Jetzt bleibt es 2007 bei 64 Prozent, für Versorgungsempfänger wird die Sonderzahlung von 55 auf 30 Prozent gekürzt. Ab 2008 erhalten aktive Beamte nur noch 50 Prozent. Die Sonderzahlungen werden künftig in das Grundgehalt integriert, es muss nicht mehr jedes Jahr mit einer erneuten Streichung gerechnet werden. Das Weihnachtsgeld wird wie bisher nicht als Einmalzahlung ausgezahlt, sondern mit dem Gehalt monatlich überweisen.

Gehaltserhöhung
Insgesamt werden die Gehälter und Pensionen 2008 in zwei Schritten um 2,9 Prozent erhöht. Die Gewerkschaftsvertreter konnten durchsetzten, dass 1,5 Prozent bereits zum 01.01.08 gezahlt werden.
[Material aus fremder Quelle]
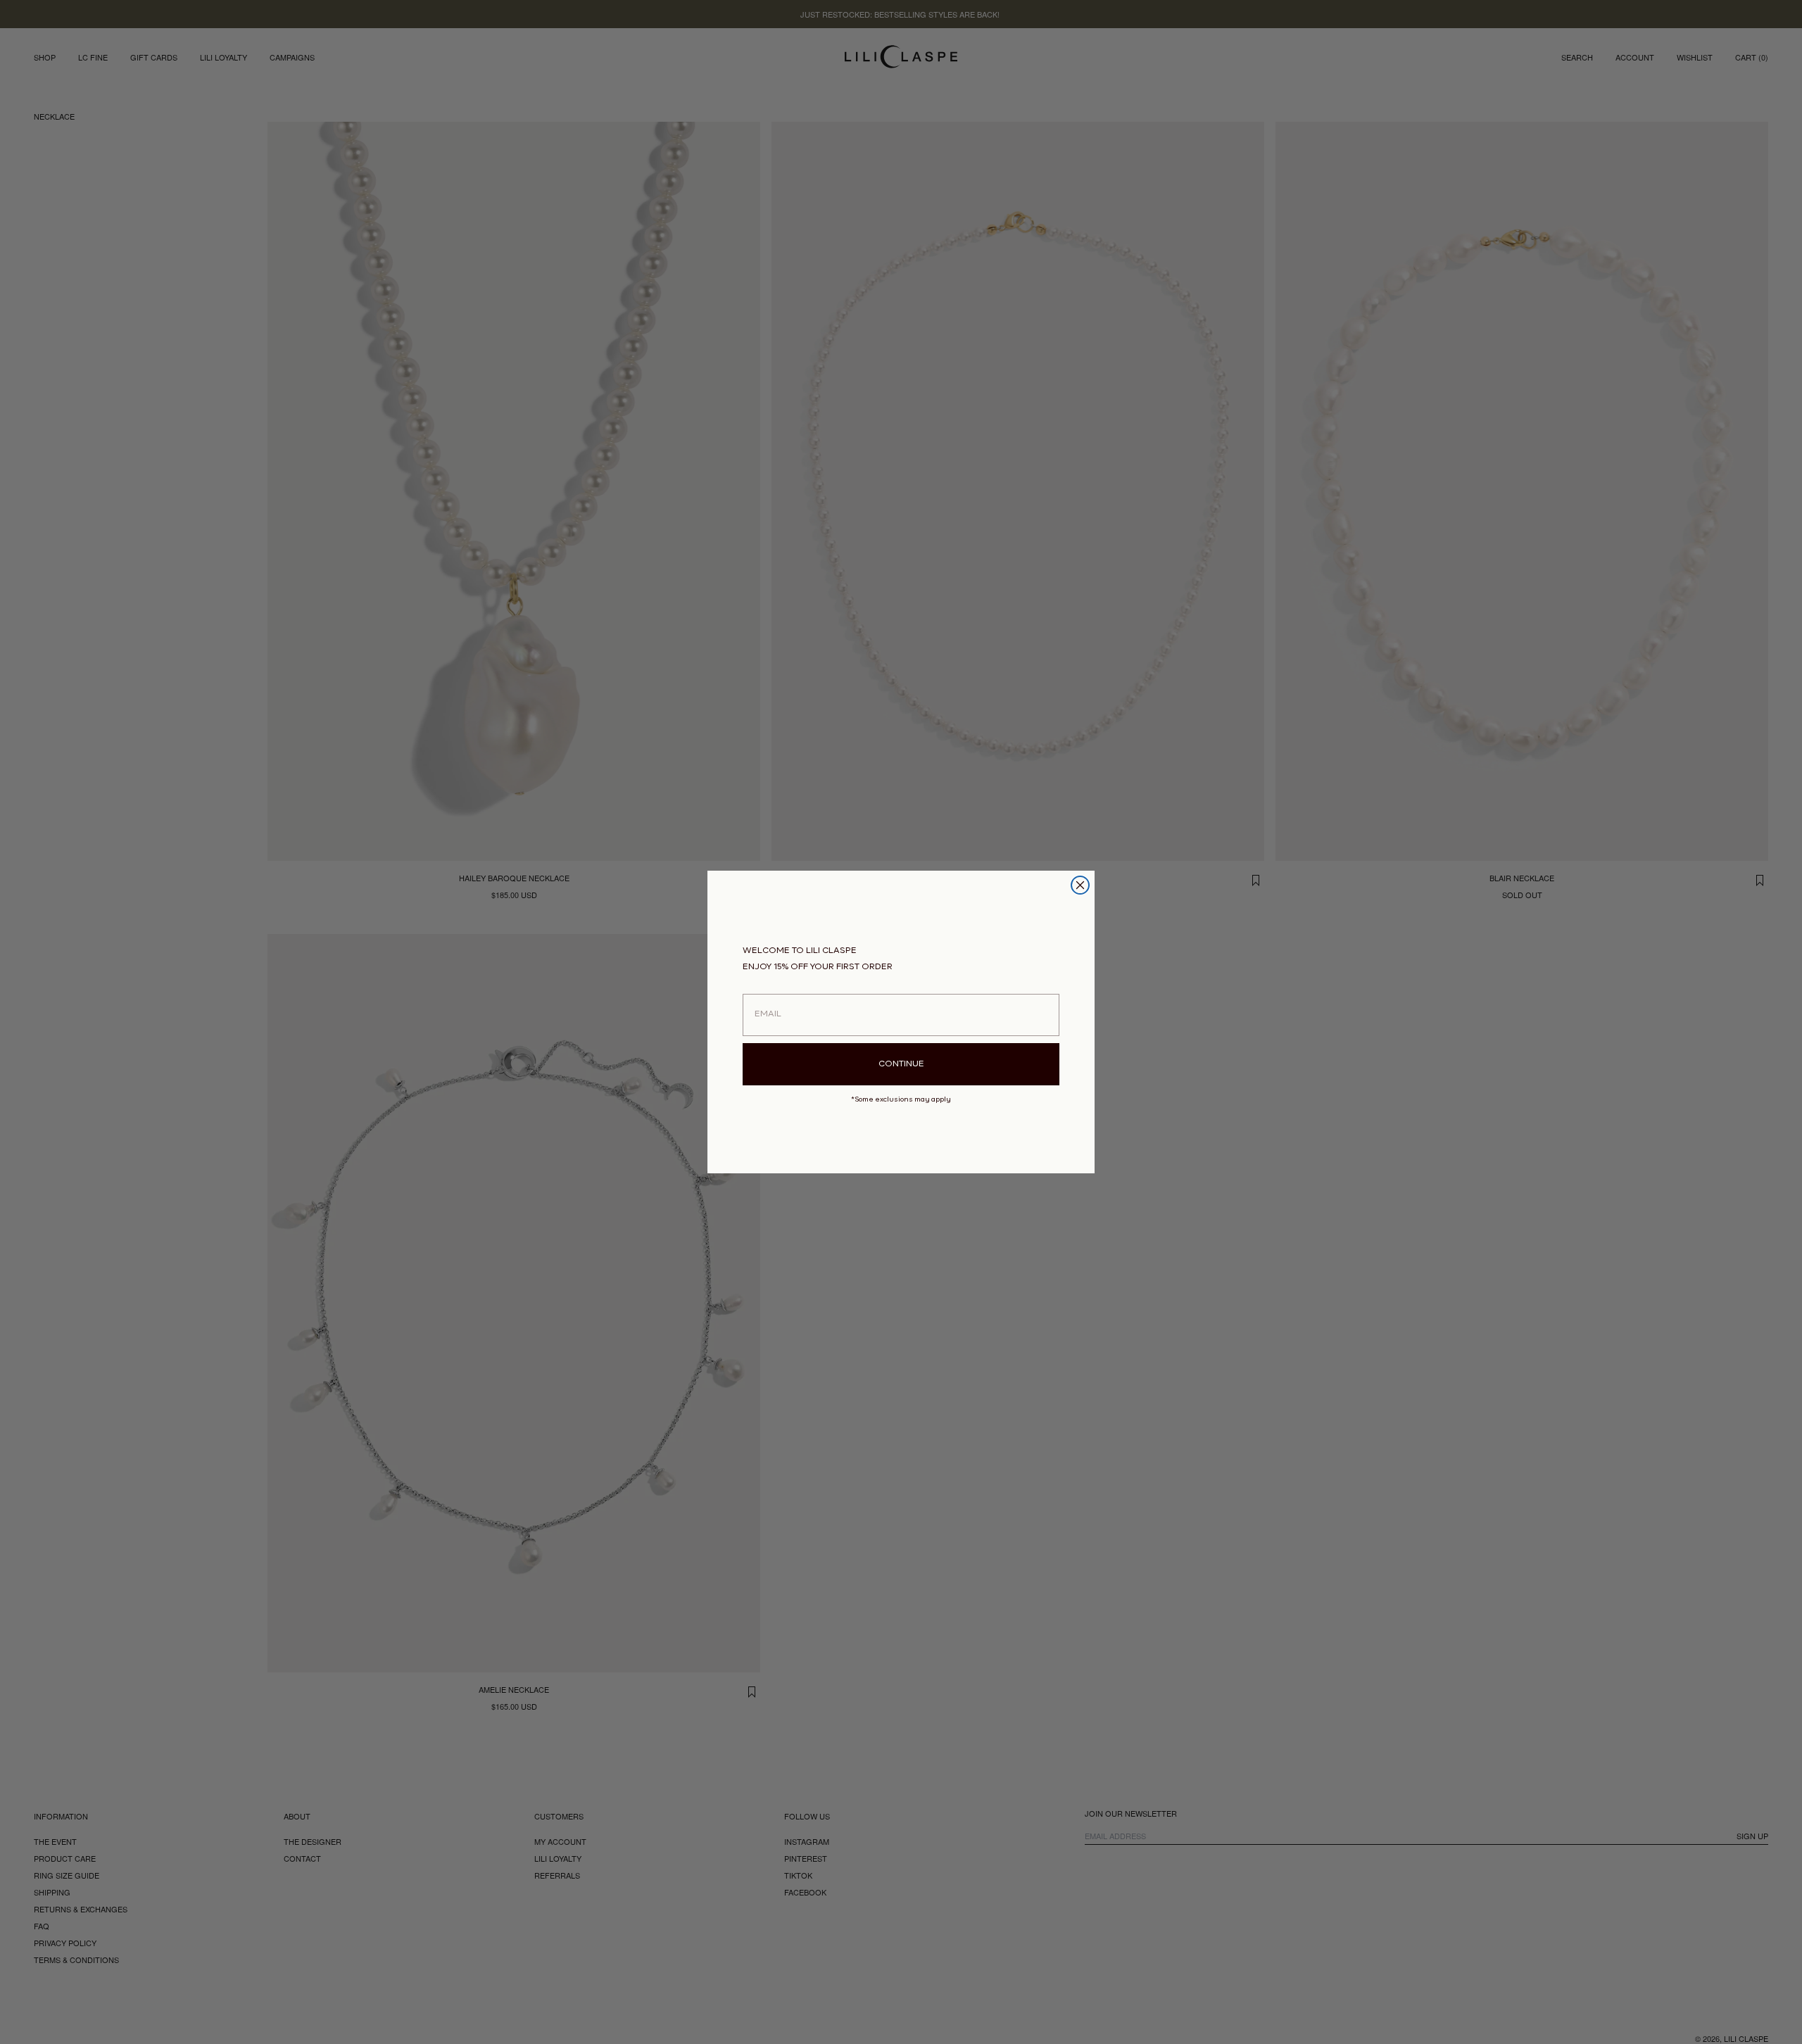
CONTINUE (901, 1064)
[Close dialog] (1080, 885)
Dadurch haben trotz der Kürzung des Weihnachtsgeldes (1,2 Prozent pro Monat weniger) alle ab Januar 2008 mehr auf dem Konto. Die restlichen 1,4 Prozent Erhöhung kommen für den einfachen und mittleren Dienst ab dem 01.09.08, für den gehobenen und höheren Dienst ab dem 01.11.08.




 Beamtenbesoldung.pdf
 Vereinbarung Landesregierung (66 KB)

Meinungen

Rainer Dahlem, GEW-Landesvorsitzender:

(11/06) "Wir hätten natürlich auch dem Kompromiss nicht zustimmen können. Darüber, was dann passiert wäre, kann man natürlich nur spekulieren. Nach meiner Einschätzung hätte die Landesregierung ihre ursprünglichen Absichten durchgezogen und weit umfangreichere Kürzungenbeschlossen: Immer mit dem Hinweis auf die anderen Bundesländer, und zwar sowohl bezüglich des Weihnachtsgeldes (Niedersachsen: 0 Prozent, etliche Bundesländer mit Festbeträgen) als auch der linearen Erhöhung (siehe geringere Erhöhung in Rheinland-Pfalz). Insgesamt haben in den Verhandlungen rund 100 Millionen mehr für die aktiven Beamten und Pensionäre erreicht."


DGB-Landesvorsitzender Rainer Bliesener:

(11/06) "Ich begrüße es, dass in einem Beteiligungsgespräch mit der Landesregierung erstmals eine schriftliche Verständigung erreicht werden konnte und das Ergebnis gesetzlich geregelt werden soll. Damit werden die Vereinbarungen langfristig festgeschrieben. Beamte können 2008 nach vier Jahren eine, wenn auch sehr bescheidene, Gehaltssteigerung erwarten und sie müssen trotz des Ziels der Nullverschuldung im Landeshaushalt keine Kürzungen bei der Besoldung hinnehmen."